Beijing’s rapid economic growth in recent years has induced enormous transportation demand. Nowadays, congestion and air pollution caused by increasing use of cars are perceived as some of the most pressing problems in Beijing.
To cope with these problems, the “low-fares of public transport” policy was adopted in 2007, by which passengers get 60 - 80% off the regular price; in the same year, subway fare decreases from 3-5 yuan to 2 yuan; from 2007 to 2009, 4 new subway lines and 1 airport express were constructed; and another 10 subway lines are under construction.
Besides these policies and measures in effect, some other measures are under discussion, such as parking lot fees, congestion charges. To evaluate and learn from the existing programs and to design the most effective and desirable programs in the future, it is critical for the policy makers to acquire as much information about travelers' behavior as possible.
In this research project, we analyze travelers’ mode choice behaviors by using revealed preference survey data in Beijing for three years from 2007. Several versions of a discrete choice model are specified and estimated. A mixed logit model, which allows for random taste variation and unrestricted substitution patterns, is preferred. Based on the estimated model, value of time savings and sample aggregate elasticities of choice probabilities are calculated.
In the second part, we estimate two transport measures’ effects on mode choices and compare their welfare impacts. One is the “low-fares of public transport” policy, in effect since January 2007; and the other is congestion charges, hotly debated but not in effect yet. By simulation, we predict mode choices that travelers most likely have made if there was no bus fare reduction and if there were congestion charges. By comparing the predicted mode choices with and without “low-fares of public transport” policy, the effect of the policy on mode shares and its distributional welfare impact are measured. Similarly, the potential effects of congestion charges are predicted by simulation.

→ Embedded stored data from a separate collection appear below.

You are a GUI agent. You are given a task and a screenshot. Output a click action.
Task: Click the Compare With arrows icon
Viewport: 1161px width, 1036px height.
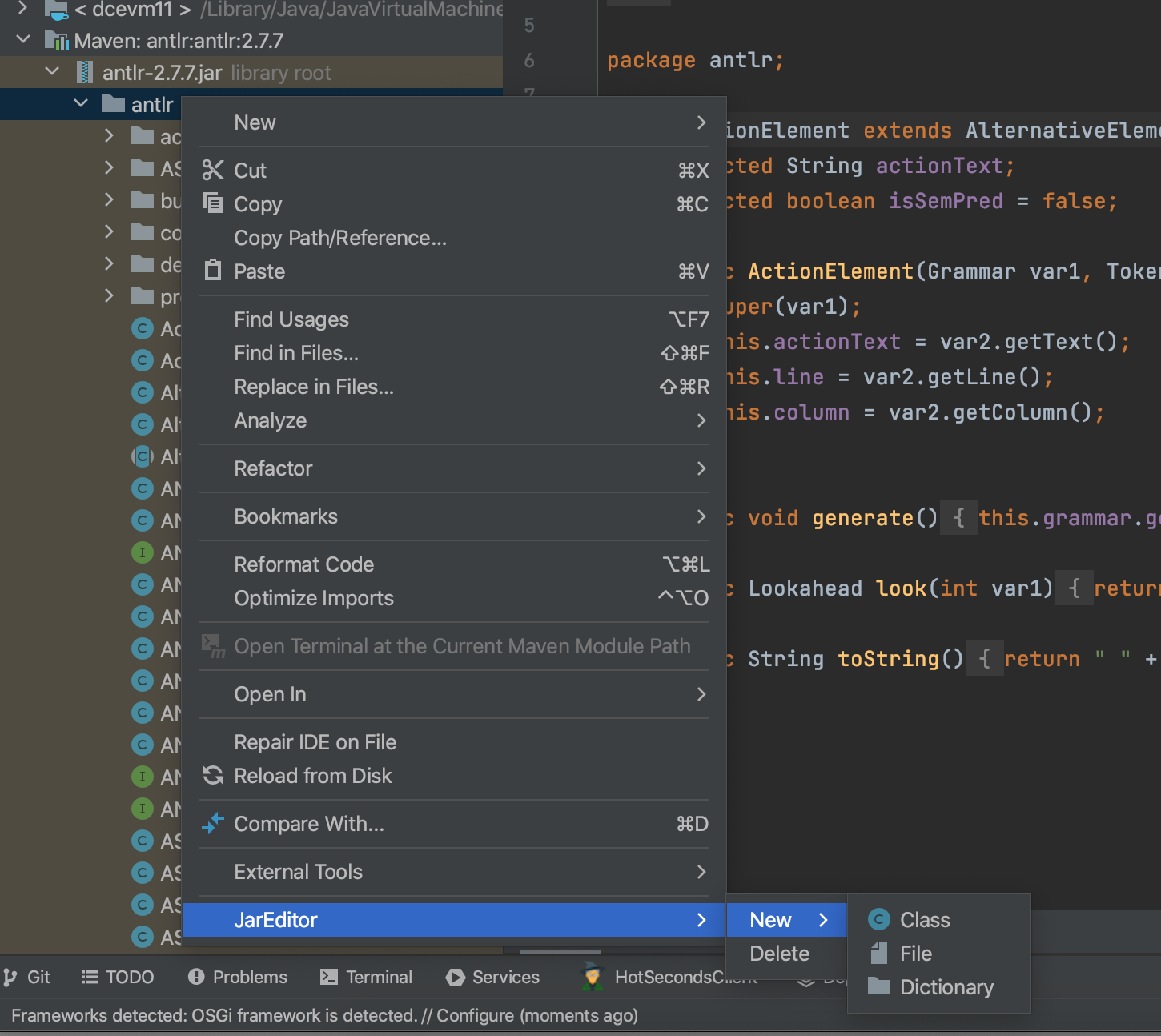click(213, 823)
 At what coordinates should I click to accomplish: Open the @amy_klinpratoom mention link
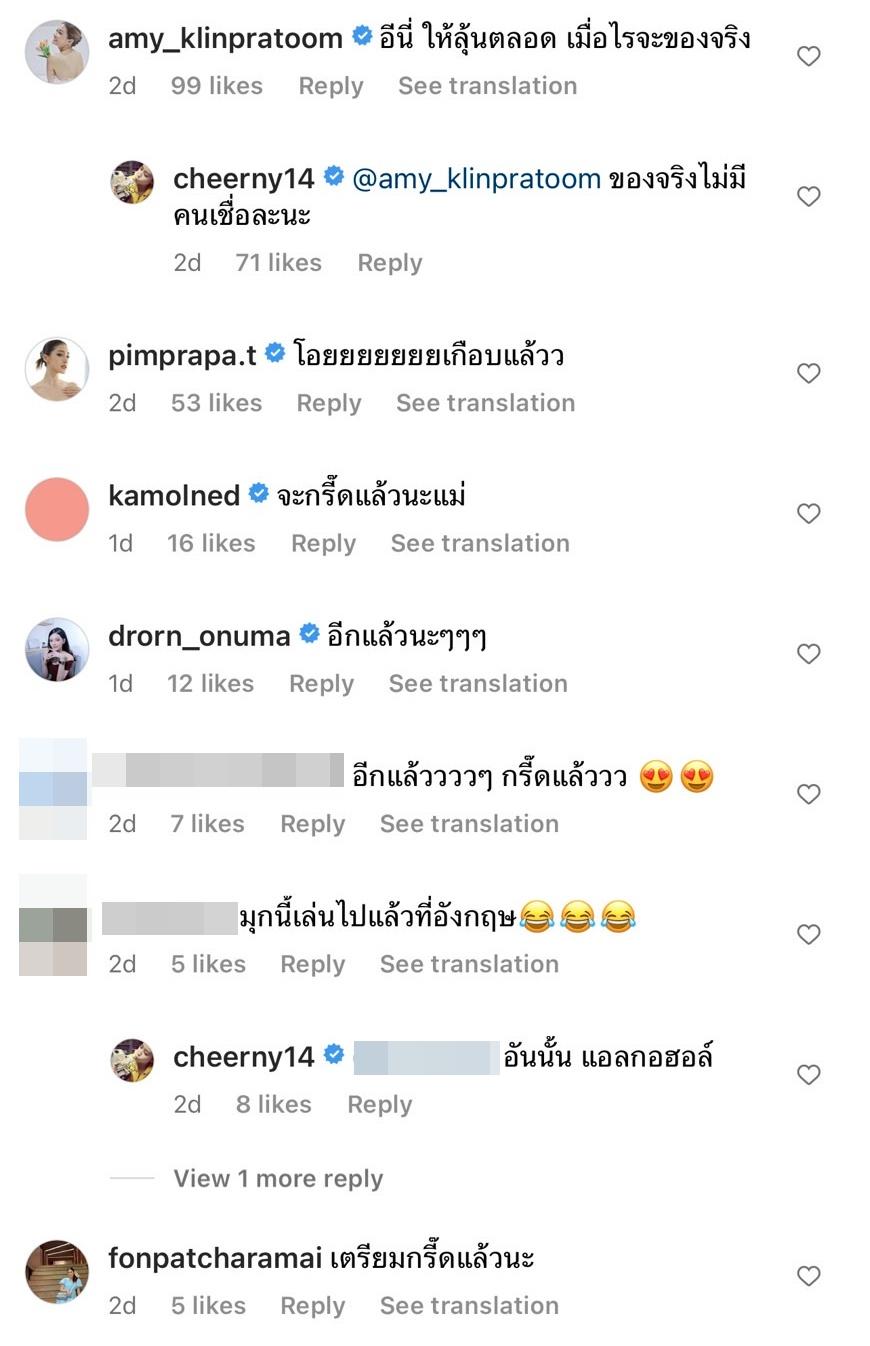[477, 179]
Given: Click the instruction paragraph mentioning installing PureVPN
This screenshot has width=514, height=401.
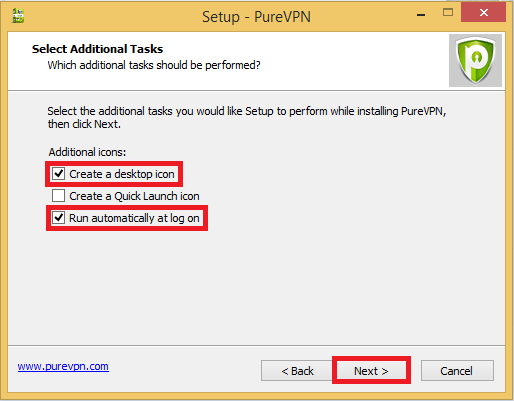Looking at the screenshot, I should (247, 117).
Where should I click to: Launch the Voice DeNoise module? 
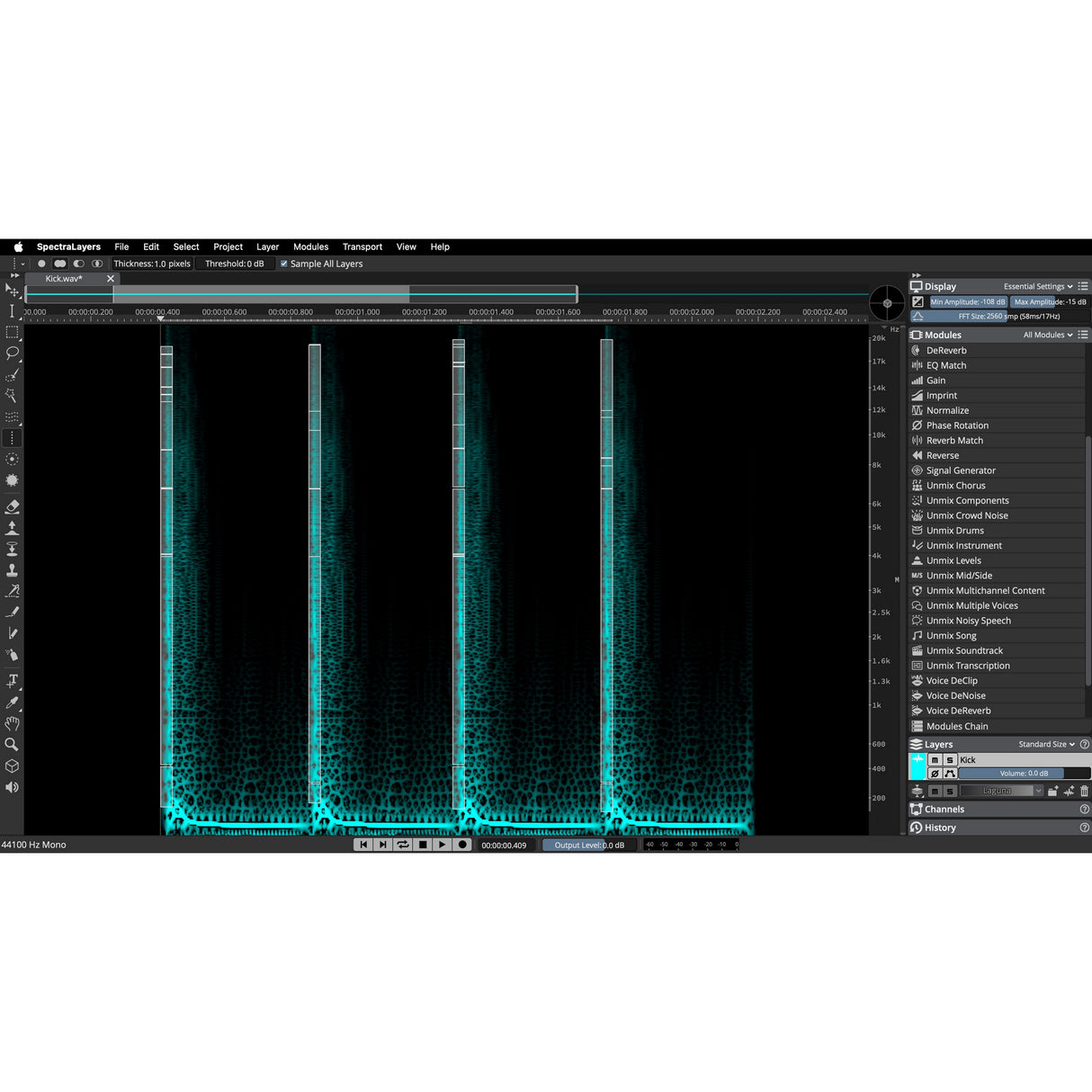(x=955, y=695)
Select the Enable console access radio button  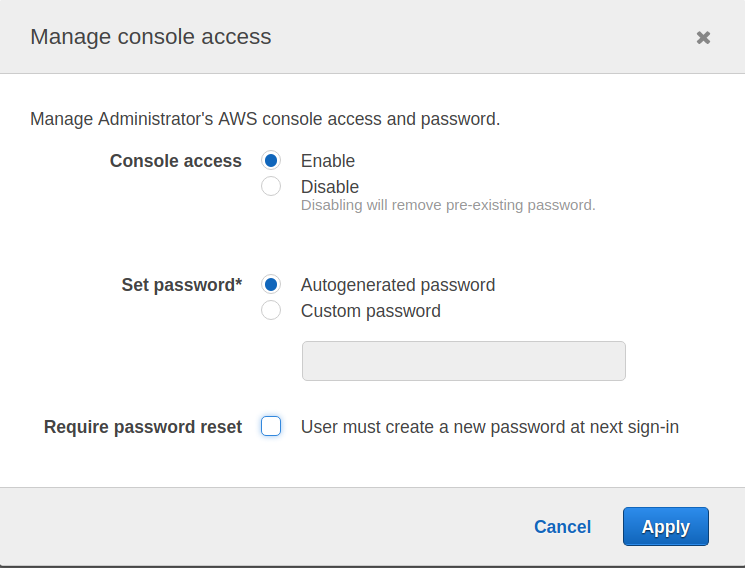[x=271, y=160]
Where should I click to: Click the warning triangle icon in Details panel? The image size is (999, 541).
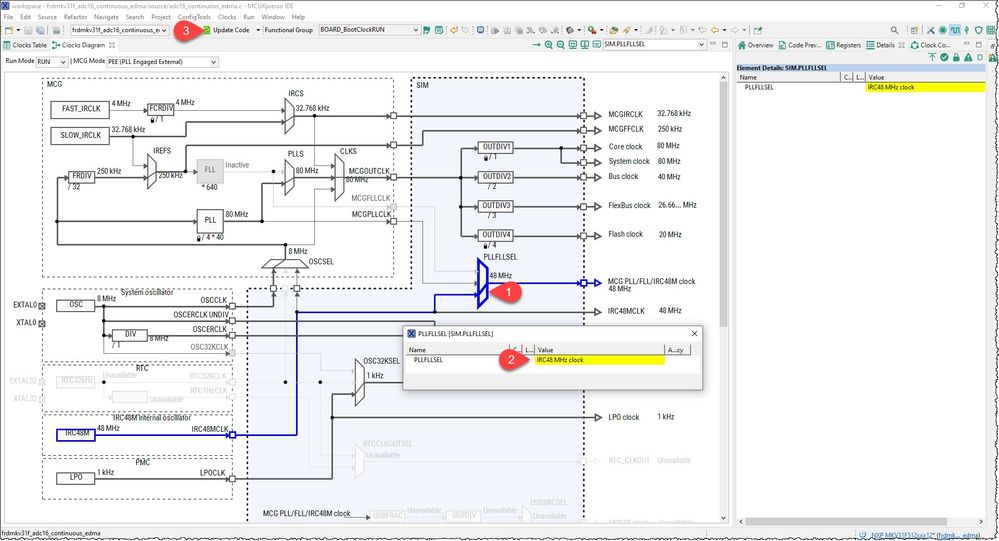tap(968, 57)
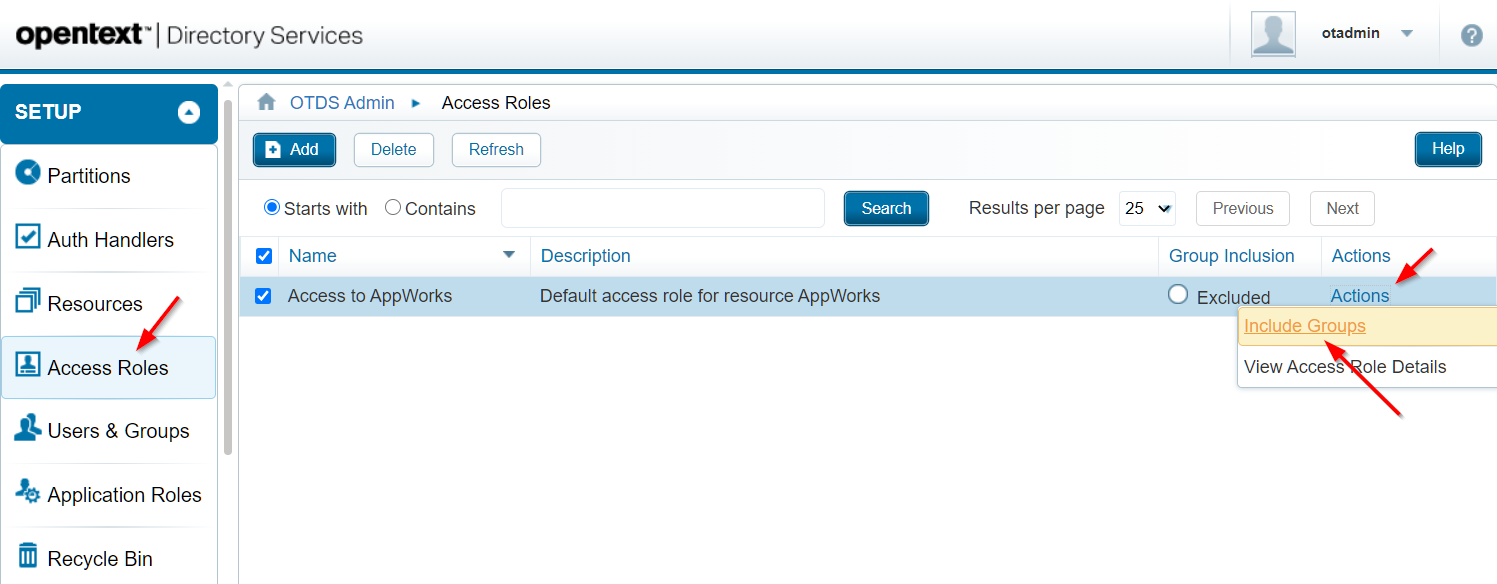Viewport: 1497px width, 584px height.
Task: Toggle the select-all header checkbox
Action: 264,256
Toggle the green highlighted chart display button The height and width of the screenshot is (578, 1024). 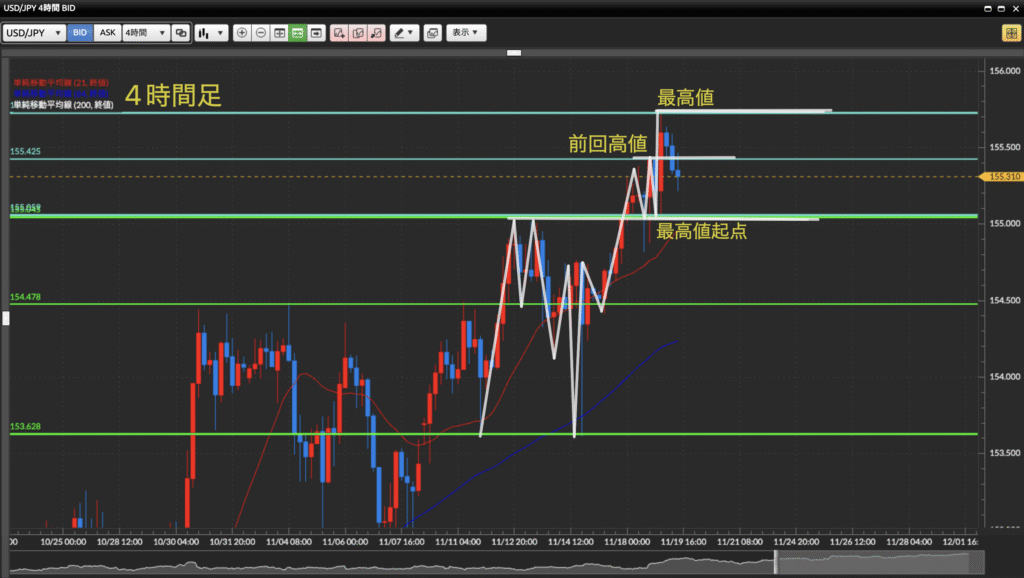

This project will contribute to our understanding of how travelers respond to price changes, given the unique transportation conditions in Beijing that the buses are incredibly highly packed and the bus fare is very low. Another contribution of this paper is that it includes Walk, Bike, and Motorcycle in the choice set, besides other common transport modes. Not to put them into the choice set will lead to an overestimate of the effect of the reduction of public transport prices on decreasing car driving, and hence possibly make misleading policy effectiveness conclusions, given that Walk, Bike, and Motorcycle are popular modes for low income and middle income groups in Beijing. Including both work and nonwork trips in the analysis is another contribution of this paper. Most previous research focused on the morning commute to work, which is not sufficient for policy analysis, as behavior for work and nonwork trips differ and will be affected by the bus fare reduction and congestion charges differently.